Percent-risk position sizing is based on risk to determine the size of each position. Staying with DTE, suppose I placed a stop loss at 27.53, which is below the prior minor low
shown in the chart at the red line. Say I want to risk no more than $2,000 per position. How many shares should I buy?
The formula for this approach is:
DollarRiskSize/(BuyPrice - StopPrice)
In this example, the DollarRiskSize is $2,000, the BuyPrice is $30.24 and the StopPrice is 27.53 giving a result of
$2,000/($30.24 - $27.53) or 738 shares. That would cost you 738 x 30.24 or $22,317.12.
Using this approach would allow you to buy about 4 positions for your $100,000. While $2,000
is just 2% of 100k, it represents too high risk in my view. If you cut it in half, risk just $1,000 per position, you could buy 8 positions. That would give you a more diversified
portfolio providing you bought stocks from different industries.
This method adjusts the risk for volatility of the stock. Testing by Active Trader magazine says it performs much better than the percent-risk method.
Here’s the formula.
PositionSize = (CE * %PE) / SV
Where CE is the current account equity (size of portfolio)
%PE is the percentage of portfolio equity to risk per trade.
SV is the stock’s volatility (10-day EMA of the true range).
For example, if the current account equity (CE) is $100,000, the percent of portfolio equity we want to risk (%PE)
is 0.2% (1/10 of 2%), and the stock’s volatility is $0.83, then the result is: ($100,000 * .002) / $0.83 or 241 shares at a cost of $7,288.
I used 1/10 of 2% because using the full 2% chews through almost the entire $100,000 and I want a diversified portfolio. This method could provide about 10 to 12 positions for 100k.
For simplicity, I also used an average of the true range over 10 days instead of the exponential average.
What I Use
I use a variation of the first method. When I started trading, I bought enough shares, rounded to 100, to eat $2,000. If a stock cost $19, for example, I would buy 100 shares.
In recent years, my portfolio has grown so I use $20,000 per trade. Sometimes I buy multiple $20k positions in one stock (often utilities). When the market started to show
higher volatility last year, I dropped the position size to $5,000 and even $2,500 per trade. For each position, I divide the position size by the stock’s price. Using DTE, this
would give $5,000/30.24 or 165.34 shares. I rounded that up to 200 shares at a cost of about $6,050.

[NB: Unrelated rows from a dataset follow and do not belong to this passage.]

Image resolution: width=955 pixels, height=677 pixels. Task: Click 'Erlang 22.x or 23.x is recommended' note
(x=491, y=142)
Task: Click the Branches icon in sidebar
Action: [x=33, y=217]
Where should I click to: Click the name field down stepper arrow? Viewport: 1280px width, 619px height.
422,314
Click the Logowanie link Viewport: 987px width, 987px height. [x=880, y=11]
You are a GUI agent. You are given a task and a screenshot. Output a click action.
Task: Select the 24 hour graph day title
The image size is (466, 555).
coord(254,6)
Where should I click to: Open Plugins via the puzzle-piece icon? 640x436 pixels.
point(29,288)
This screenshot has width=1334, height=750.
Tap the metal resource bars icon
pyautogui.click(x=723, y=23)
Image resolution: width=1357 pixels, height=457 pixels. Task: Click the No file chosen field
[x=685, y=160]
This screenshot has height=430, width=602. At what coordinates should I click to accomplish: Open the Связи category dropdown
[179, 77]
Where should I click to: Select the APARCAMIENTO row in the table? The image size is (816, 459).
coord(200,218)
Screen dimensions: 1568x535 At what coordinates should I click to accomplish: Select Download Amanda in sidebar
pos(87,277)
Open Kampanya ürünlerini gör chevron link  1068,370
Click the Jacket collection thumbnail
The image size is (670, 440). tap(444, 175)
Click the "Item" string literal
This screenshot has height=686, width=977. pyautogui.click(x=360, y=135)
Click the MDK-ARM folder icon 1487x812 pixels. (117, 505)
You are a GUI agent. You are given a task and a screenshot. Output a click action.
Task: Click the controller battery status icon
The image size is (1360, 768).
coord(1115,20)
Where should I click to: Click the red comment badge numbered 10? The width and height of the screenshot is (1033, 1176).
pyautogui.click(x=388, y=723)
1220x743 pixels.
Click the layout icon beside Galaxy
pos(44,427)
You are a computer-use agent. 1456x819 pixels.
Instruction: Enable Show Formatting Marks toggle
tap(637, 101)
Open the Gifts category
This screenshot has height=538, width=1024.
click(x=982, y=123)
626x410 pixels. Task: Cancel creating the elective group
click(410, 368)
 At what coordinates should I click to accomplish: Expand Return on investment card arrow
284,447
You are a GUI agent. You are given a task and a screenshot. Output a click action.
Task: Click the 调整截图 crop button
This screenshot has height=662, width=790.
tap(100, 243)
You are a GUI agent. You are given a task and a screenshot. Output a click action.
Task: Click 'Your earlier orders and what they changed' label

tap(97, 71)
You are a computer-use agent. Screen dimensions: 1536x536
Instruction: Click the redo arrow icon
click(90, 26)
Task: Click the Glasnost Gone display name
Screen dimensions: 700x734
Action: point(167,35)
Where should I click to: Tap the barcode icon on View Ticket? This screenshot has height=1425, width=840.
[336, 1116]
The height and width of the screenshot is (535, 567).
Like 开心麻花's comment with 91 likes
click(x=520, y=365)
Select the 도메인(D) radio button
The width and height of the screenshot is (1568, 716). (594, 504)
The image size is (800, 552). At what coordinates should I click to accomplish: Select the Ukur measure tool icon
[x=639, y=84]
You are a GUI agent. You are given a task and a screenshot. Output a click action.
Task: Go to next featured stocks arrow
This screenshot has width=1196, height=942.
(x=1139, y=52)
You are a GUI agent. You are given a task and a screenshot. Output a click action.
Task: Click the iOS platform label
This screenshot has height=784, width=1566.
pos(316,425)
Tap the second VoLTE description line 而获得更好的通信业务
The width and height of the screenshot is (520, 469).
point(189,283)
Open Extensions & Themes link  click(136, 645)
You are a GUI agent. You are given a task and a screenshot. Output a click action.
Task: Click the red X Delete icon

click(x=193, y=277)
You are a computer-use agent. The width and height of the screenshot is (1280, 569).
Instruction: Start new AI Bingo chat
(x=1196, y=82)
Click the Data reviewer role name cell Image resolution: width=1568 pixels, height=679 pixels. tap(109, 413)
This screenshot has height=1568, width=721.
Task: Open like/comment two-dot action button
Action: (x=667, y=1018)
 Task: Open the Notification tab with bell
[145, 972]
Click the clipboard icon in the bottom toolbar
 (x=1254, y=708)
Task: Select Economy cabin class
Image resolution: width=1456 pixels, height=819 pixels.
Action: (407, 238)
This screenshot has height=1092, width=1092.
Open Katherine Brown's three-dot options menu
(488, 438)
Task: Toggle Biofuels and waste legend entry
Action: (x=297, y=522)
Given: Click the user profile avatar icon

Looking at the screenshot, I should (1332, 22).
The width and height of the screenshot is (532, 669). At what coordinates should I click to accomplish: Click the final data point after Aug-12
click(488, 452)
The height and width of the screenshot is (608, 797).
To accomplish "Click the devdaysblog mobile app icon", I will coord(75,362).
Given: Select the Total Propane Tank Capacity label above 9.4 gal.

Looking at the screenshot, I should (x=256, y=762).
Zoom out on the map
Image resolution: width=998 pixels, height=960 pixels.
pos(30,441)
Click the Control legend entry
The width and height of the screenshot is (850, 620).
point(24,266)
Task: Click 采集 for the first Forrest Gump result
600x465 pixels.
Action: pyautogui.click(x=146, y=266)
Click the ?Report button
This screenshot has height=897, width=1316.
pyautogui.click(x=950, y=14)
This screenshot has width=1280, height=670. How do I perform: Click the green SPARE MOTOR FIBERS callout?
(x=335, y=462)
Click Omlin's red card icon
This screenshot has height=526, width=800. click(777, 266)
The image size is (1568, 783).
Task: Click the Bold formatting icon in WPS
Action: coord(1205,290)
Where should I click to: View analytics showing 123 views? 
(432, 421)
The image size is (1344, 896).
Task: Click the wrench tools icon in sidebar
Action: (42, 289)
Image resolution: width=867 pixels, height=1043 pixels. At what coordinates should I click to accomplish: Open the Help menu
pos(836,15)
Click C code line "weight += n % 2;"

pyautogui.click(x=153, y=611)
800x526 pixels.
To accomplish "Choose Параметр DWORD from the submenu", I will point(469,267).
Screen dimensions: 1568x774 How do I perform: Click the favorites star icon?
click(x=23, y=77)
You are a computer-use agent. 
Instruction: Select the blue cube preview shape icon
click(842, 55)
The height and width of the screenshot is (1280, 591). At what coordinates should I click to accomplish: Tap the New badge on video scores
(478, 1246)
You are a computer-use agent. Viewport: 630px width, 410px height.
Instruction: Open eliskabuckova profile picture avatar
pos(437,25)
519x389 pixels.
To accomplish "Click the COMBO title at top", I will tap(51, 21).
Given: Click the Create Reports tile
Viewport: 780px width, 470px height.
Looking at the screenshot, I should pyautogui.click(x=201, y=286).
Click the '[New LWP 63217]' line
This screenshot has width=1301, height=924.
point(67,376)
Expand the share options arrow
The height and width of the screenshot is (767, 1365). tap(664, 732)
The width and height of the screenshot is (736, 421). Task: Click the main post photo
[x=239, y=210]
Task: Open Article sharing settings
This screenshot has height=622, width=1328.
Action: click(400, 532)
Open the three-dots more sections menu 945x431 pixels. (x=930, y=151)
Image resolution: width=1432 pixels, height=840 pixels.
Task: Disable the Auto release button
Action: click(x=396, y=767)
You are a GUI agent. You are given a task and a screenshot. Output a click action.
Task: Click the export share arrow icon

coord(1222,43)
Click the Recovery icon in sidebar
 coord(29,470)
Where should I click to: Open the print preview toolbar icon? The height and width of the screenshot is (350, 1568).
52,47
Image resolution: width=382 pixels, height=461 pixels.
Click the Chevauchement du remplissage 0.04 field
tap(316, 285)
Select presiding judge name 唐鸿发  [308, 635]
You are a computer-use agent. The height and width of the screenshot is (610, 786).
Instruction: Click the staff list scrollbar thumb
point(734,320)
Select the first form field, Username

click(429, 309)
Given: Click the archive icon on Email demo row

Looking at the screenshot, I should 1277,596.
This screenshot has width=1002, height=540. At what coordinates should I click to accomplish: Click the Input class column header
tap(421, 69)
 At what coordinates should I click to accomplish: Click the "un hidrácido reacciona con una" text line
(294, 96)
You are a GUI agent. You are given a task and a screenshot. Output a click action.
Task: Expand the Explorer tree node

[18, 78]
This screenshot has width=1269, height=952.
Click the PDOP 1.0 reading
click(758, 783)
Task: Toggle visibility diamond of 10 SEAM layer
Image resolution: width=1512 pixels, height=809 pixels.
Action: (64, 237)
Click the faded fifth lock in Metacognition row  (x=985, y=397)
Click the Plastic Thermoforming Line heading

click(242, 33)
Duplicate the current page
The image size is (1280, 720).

These small positions mean I can buy a lot of different stocks, and I do, having no more than 3 stocks from any one industry (except for utilities, of which I own 5,
but they are diversified across 3 regions from the United States). I keep buying stocks and often do not run out of money because some trades will not work out and need to be sold and others
will hit their price targets or have moved up as much as I believe they can. They are sold, too. The turnover generates new cash that I use to buy more stock.
I am not saying this approach is the best or that it tested well because I have not tested any of these methods. I am just saying this is what I use.